Virtual Routing and Forwarding (VRF) for CCNA

Course Contents

1. Introduction to VRF

VRF (Virtual Routing and Forwarding) is a network virtualization technology that allows a router to have multiple independent routing tables.

Just like VLANs isolate traffic at Layer 2 by creating virtual switches, VRFs isolate routing domains at Layer 3 by creating virtual routers on a single physical device.

VLAN vs VRF diagram showing how VLANs segment traffic at Layer 2 and VRFs isolate routing at Layer 3 using separate virtual instances. — *Figure 1 –VLANs isolate Layer 2 traffic and VRFs isolate Layer 3 routing*

In this course, we’ll focus on VRF-Lite, a simplified version of VRF that does not use MP-BGP (Multiprotocol BGP) or MPLS (Multiprotocol Label Switching). This is the type of VRF you need to understand for the CCNA exam.
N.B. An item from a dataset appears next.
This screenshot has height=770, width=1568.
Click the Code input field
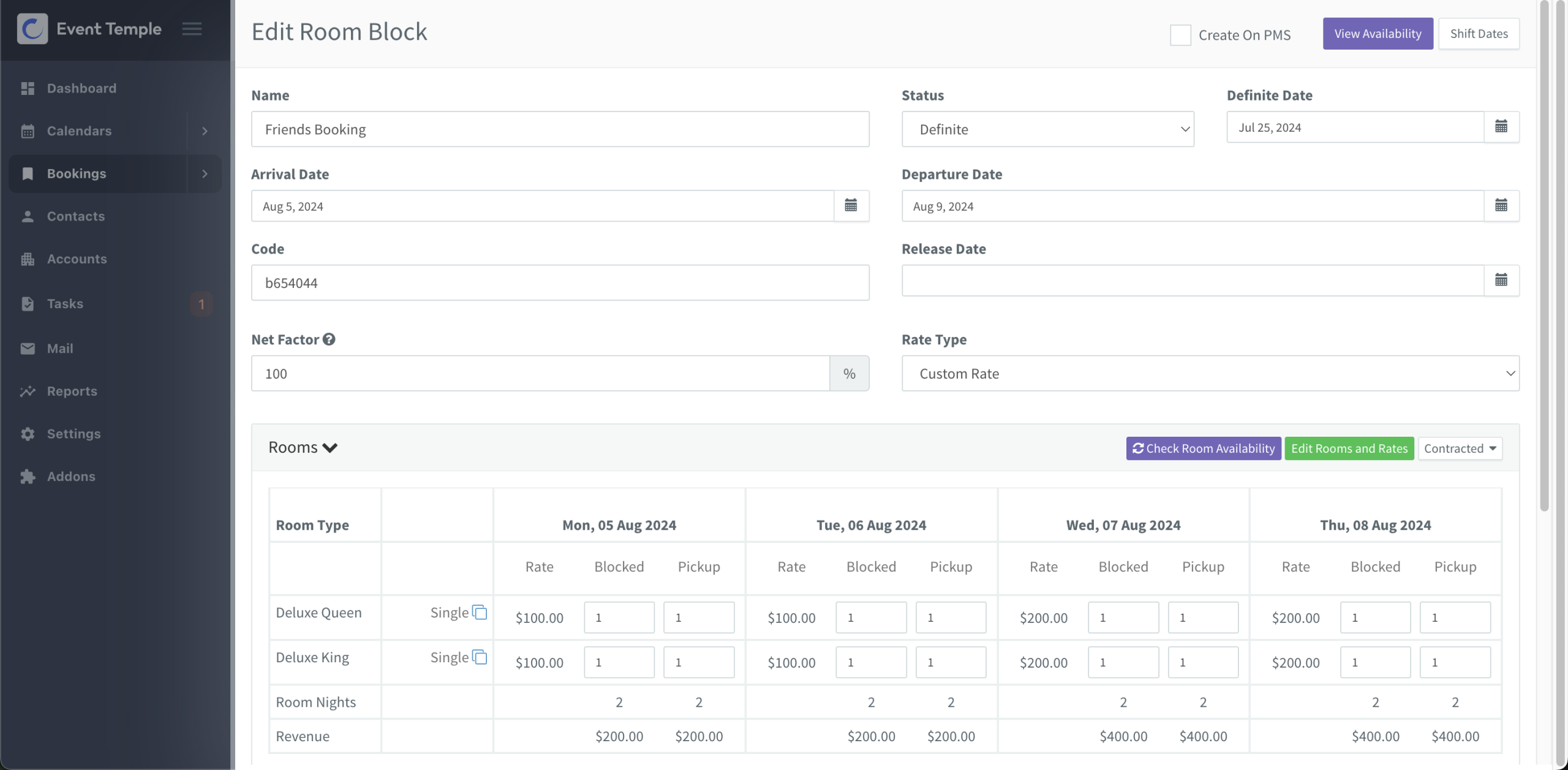tap(560, 283)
To help you grasp its value, let’s walk through a real-world example.

2. Why a Single Routing Table Is a Problem

Imagine a Service Provider needs to connect two customers to the same ISP router.
As the diagram shows, both Customer 1 and Customer 2 need to access the internet through the ISP. But the network engineer is facing a key question:

Initial problem without VRF: no traffic separation between customer networks — *Figure 1 – Connecting two customers to the same ISP router without isolating their traffic*

This is exactly the kind of question I want to guide you toward with this example to show you why VRFs are so valuable and how we can use them to our advantage.

By default, the ISP router uses a single global routing table.
As soon as both customers are connected to the Service Provider, the ISP router will learn the connected networks and will be inserted in the routing table.

Default routing table without segmentation, shared by all customers — *Figure 2 – Without VRF: all routes in one routing table.*

This leads to a serious risk of traffic leakage between customers, since the ISP router doesn’t distinguish between Customer 1 and Customer 2’s routes.
This means Customer 1 could potentially reach Customer 2’s network if we’re not careful, a serious security risk.

What we really need in this situation is a way to completely separate the routes used to reach Customer 1 from the routes used to reach Customer 2.

That way, each customer is fully isolated from the other. This is exactly what Virtual Routing and Forwarding (VRF) allows us to achieve.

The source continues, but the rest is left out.